An old friend contacted me recently. We had fallen out of touch after our last move many years ago. I recently logged in to Facebook to find a friend request for Nigel from a dog with a very familiar last name. Curiosity piqued, I immediately accepted and jumped to the profile of this dog to verify what I had suspected. I found my way to contact info, and within minutes this old friend and I were chattering away, catching up on all things dog. The time and circumstance that had separated us fell by the wayside as she described the events that led to our reunion.
Some of you will recall an old post, specifically this one. I let that post linger for the entire day before divulging that the dog pictured was not actually Nigel, but was in fact his very similar looking cousin, Ferrin. Ferrin was adopted by this old friend shortly after she met Nigel and fell in love with Greyhounds.
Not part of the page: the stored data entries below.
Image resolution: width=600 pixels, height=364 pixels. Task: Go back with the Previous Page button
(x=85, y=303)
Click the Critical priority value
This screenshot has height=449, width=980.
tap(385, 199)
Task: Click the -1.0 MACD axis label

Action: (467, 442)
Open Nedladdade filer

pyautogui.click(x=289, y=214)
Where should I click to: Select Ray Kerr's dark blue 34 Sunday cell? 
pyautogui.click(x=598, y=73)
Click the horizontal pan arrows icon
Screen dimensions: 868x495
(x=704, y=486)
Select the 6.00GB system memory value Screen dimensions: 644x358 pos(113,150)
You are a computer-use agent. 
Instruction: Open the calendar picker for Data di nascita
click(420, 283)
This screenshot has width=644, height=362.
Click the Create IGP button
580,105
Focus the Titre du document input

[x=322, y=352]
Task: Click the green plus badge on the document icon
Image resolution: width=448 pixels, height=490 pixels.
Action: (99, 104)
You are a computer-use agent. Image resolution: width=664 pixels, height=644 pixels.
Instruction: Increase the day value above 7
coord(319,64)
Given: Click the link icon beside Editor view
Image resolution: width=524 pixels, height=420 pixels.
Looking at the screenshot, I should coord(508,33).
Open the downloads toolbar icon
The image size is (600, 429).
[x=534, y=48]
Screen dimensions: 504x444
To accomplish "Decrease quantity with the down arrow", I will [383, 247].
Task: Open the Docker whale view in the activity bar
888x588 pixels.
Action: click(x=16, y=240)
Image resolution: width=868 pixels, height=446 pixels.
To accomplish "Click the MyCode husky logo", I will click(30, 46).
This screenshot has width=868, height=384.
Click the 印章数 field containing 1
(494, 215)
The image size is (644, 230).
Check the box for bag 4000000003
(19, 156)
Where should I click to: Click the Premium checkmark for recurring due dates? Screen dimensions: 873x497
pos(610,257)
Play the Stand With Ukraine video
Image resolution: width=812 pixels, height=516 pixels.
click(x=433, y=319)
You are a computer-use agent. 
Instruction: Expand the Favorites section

Not too long ago, our old friend was walking Ferrin on the bike path that winds through Burlington and along the shores of Lake Champlain. In all but the most severe weather the bike path is a fairly happening place, with throngs of joggers, skaters, bikers and dog walkers scuttling about. On this particular evening our old friend was accosted by one of the bike path walkers, who took one look at Ferrin and stopped in her tracks immediately. Our old friend looked up just in time to see this stranger approaching, excited and smiling. Before she could even say hello a question was fired at her: “Oh my god is that Nigel Buggers from Facebook??”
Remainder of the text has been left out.